Hari ini gue pikir akan berjalan seperti biasa, hambar, malah sedikit ruwet.
Pulang dari ujian di tempat les dengan berbagai pikiran yang berkecamuk di kepala. Penuh rasa khawatir, bingung dan takut.
Waktu bus yang ditumpangi hampir sampai di tempat tujuan, gue yang mau turun dari pintu belakang menangkap sosok perempuan berambut warna-warni yang turun lewat pintu depan. Mencolok mata. Sambil menunggu bus berhenti gue terus melihat dia, dengan earphone terpasang di kedua telinganya, berdendang sambil tersenyum lebar. Tidak sampai 10 detik, tapi berasa sangat lama. Ada sesuatu di matanya yang buat gue tertarik. Mata yang menunjukkan sang empunya memiliki jiwa yang bebas, riang dan menikmati hidup.

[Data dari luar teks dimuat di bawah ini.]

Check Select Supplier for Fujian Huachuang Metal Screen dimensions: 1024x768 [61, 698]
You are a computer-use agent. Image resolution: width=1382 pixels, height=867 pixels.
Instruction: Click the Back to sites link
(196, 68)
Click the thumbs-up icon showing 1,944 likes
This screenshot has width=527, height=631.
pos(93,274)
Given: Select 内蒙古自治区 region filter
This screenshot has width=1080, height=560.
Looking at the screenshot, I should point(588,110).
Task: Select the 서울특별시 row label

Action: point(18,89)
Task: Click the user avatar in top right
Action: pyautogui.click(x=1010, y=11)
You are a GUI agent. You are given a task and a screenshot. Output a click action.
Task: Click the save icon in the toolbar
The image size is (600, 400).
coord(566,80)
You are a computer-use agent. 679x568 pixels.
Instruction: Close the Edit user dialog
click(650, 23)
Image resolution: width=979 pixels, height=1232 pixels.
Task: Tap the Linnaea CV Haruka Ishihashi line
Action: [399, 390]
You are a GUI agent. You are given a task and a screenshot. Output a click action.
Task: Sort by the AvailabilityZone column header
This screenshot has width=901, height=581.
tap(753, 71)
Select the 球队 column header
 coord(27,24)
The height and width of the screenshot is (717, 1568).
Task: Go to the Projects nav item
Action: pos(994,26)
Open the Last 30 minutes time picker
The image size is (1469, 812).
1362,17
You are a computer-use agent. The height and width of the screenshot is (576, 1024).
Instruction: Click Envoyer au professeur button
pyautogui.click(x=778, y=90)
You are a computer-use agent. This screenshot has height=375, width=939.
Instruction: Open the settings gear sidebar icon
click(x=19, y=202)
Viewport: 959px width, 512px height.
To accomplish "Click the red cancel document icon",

Gue dan dia turun di tempat yang sama. Kedua bola mata gue terus merekam sosoknya yang jalan tepat di depan gue. Ketika dia melompati jalan yang rusak, entah mengapa terlihat seperti sedang menari. Dia terlihat menikmati setiap meter yang dilalui. Mungkin di matanya menyusuri trotoar yang tidak terawat itu seperti berjalan di tapak-tapak batu kolam dangkal. Aspal di kanannya terlihat seperti air yang jernih, dan ketika dia menyeberang, kumpulan mobil dan motor terlihat seperti rombongan ikan.
Selama gue mengikuti dan menikmati sosoknya dari belakang, dan akhirnya berpisah jalan, gue tersenyum dan bertanya, "kapan terakhir kali gue seperti itu?".
Kapan terakhir kali gue berdendang di angkutan umum?
Kapan terakhir kali loncat-loncat di genangan air?
Kapan terakhir kali nyanyi dengan suara kencang di kamar?
Kapan terakhir kali gue mandi hujan tanpa mengeluh?
Kapan terakhir kali gue main 'jaga keseimbangan' seakan kanan kiri gue adalah jurang?
Kapan terakhir kali gue menggambar dengan hati gembira, tanpa dituntut keindahannya?
Kapan terakhir kali gue menjalani hari tanpa mengeluh, tanpa rasa khawatir dan tanpa rasa takut?
Kapan terakhir kali gue benar-benar menikmati setiap hal yang gue lakukan?
Kapan terakhir kali gue menikmati setiap menit yang gue lalui?
Kapan terakhir kali gue menghabiskan waktu sendiri hanya dengan buku dan kopi?
Kenapa gue gak bisa mengulangi semua itu kembali?
Kenapa?
Gue percaya setiap pertemuan memiliki makna. Termasuk hari ini. Merci beaucoup gadis berambut warna warni. Tu me rapelles de ces moments. Simple, meis précieux.
Ahhhh, mana gitar dan peralatan gambar gue? Mari kita bercumbu sampai hari ini selesai.